Landwirtschaftliche Pacht

In der Landwirtschaft kommt der Pacht bzw. dem Pachtvertrag eine grosse Bedeutung zu. Ca. 44% des landwirtschaftlich bewirtschafteten Bodens in der Schweiz ist Pacht- und Nutzniessungsland. Die Schweizer Bauern zahlen zusammen pro Jahr 203 Millionen CHF an Pacht.

Der Pachtvertrag ist sehr ähnlich zum Mietvertrag, wobei folgende Unterschiede bestehen: 1. können mit einem Pachtvertrag nicht nur Sachen, sondern auch Rechte überlassen werden. 2. kommt beim Pachtvertrag zusätzlich hinzu, dass die Sache oder das Recht nicht nur zum Gebrauch überlassen wird, sondern auch zur Nutzung (Merksatz: Ein Pferd wird gemietet, eine Kuh wird gepachtet).

Das landwirtschaftliche Pachtrecht wird in der Schweiz geregelt durch das Bundesgesetz über die landwirtschaftliche Pacht (LPG) und die Pachtzinsverordnung.

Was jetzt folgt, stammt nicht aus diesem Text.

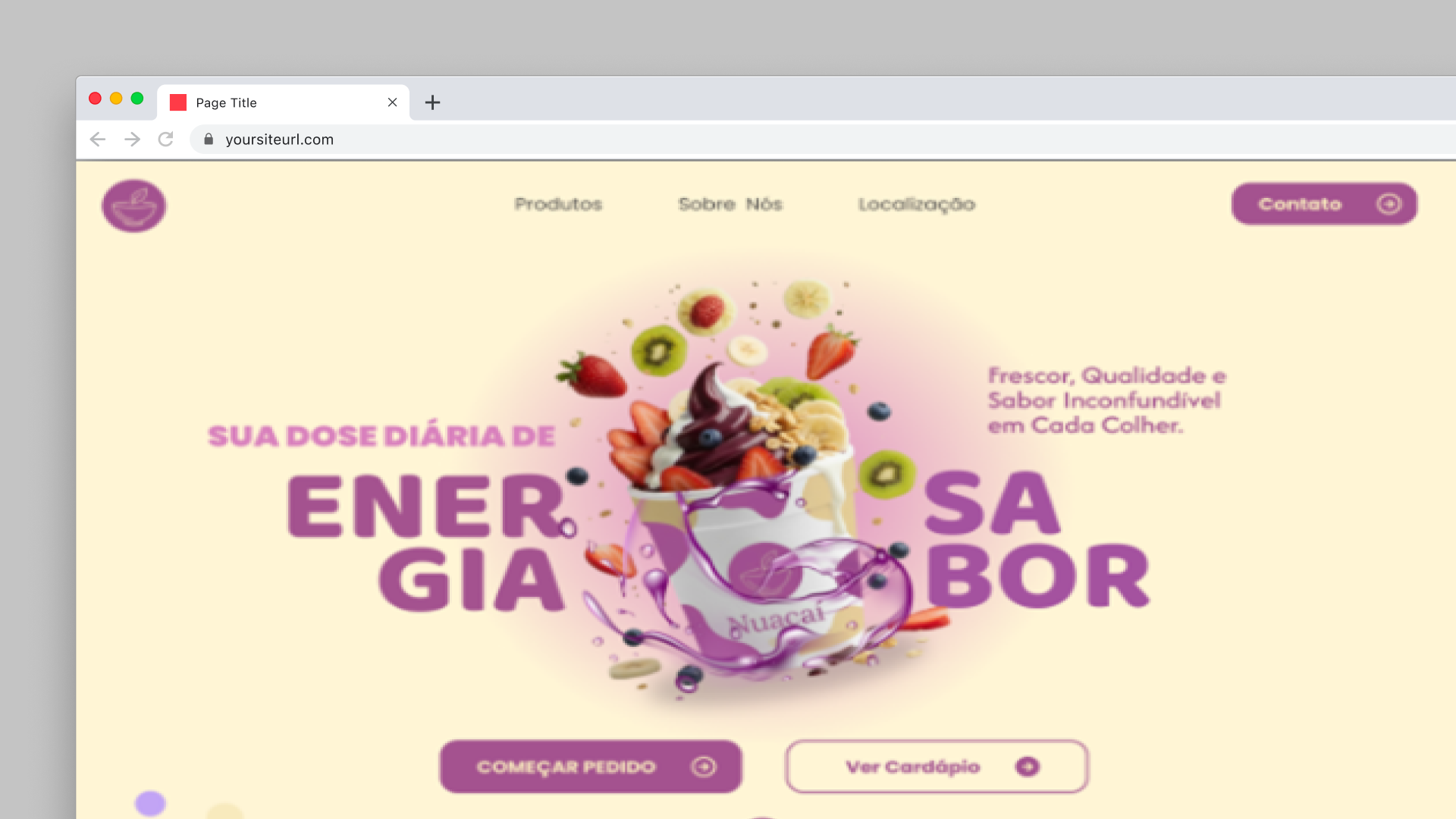Click the Ver Cardápio button
The image size is (1456, 819).
937,767
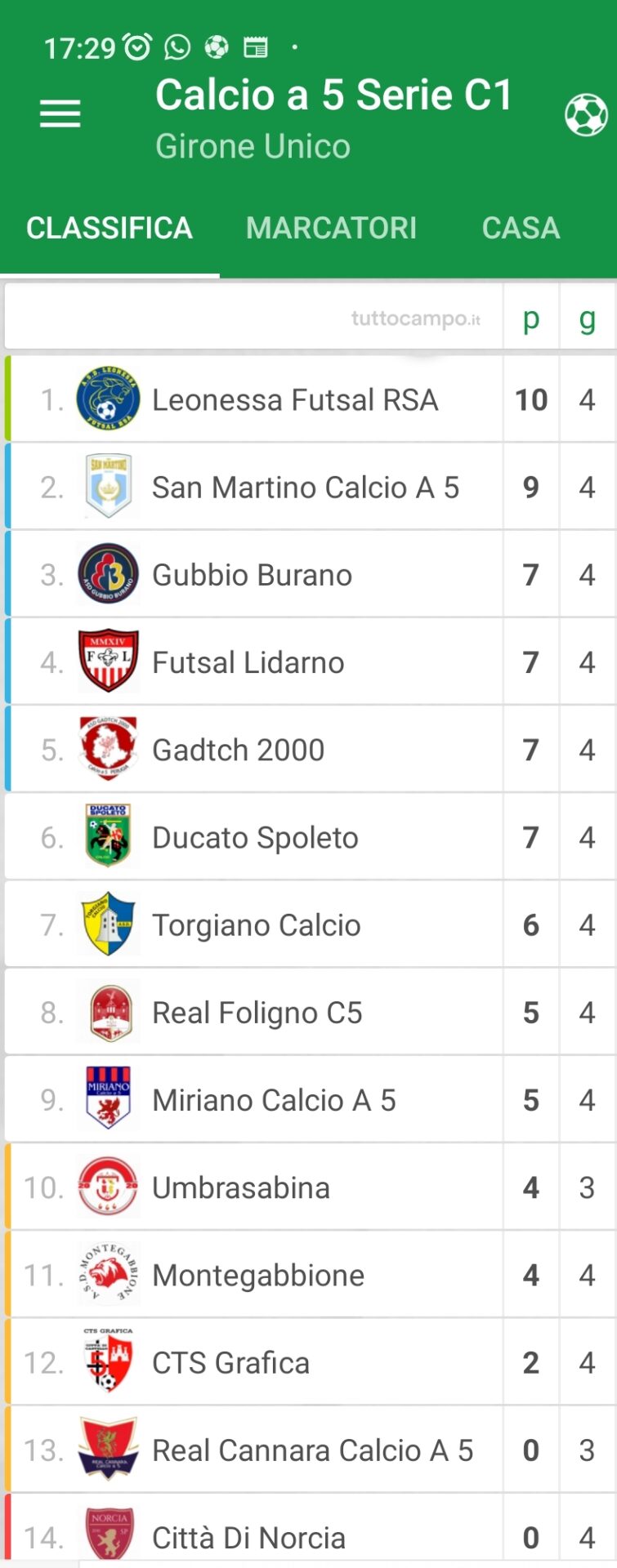617x1568 pixels.
Task: Select the CLASSIFICA tab
Action: [x=110, y=228]
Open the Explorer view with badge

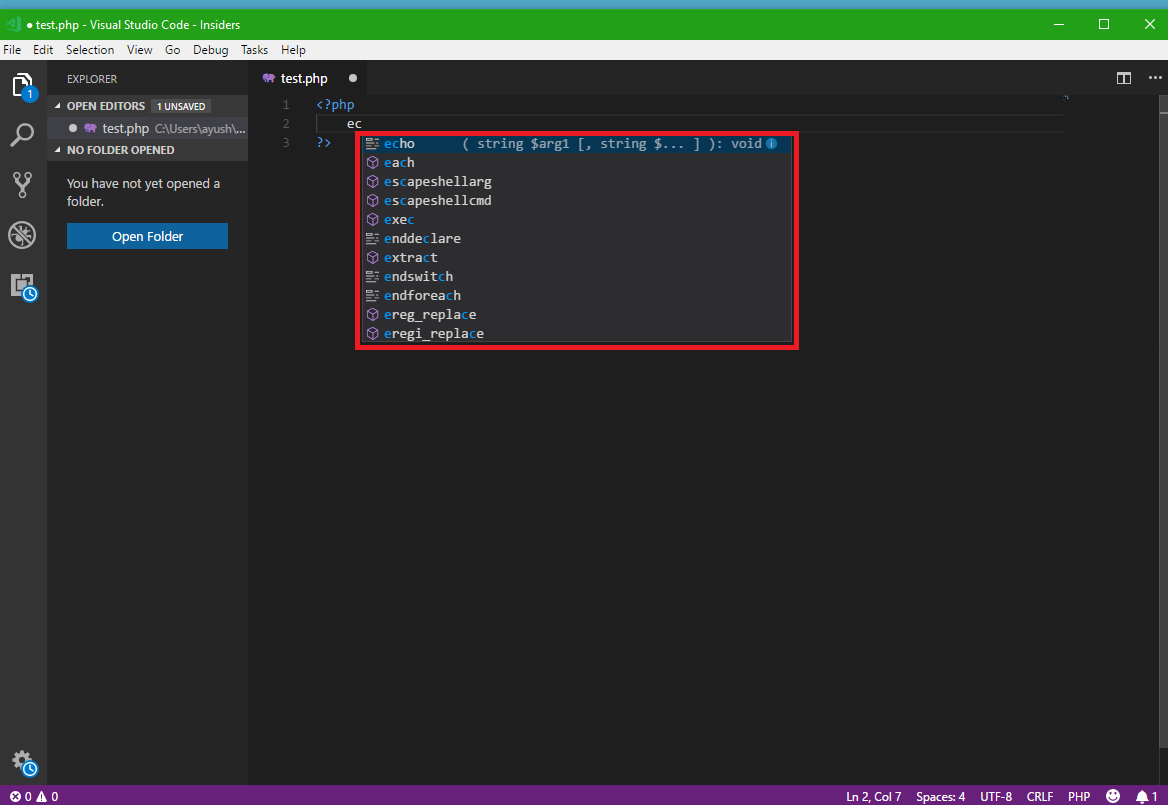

Subsidiär finden die Bestimmungen des Obligationenrechts Anwendung. Pachtobjekt ist hier ein landwirtschaftliches Gewerbe oder Grundstücke, welche zur landwirtschaftlichen Nutzung überlassen werden. Ausserdem ist es möglich, dass der Pachtzins oder Teile davon in landwirtschaftlichen Produkten (z.B. Obst oder Milch) abgegolten wird.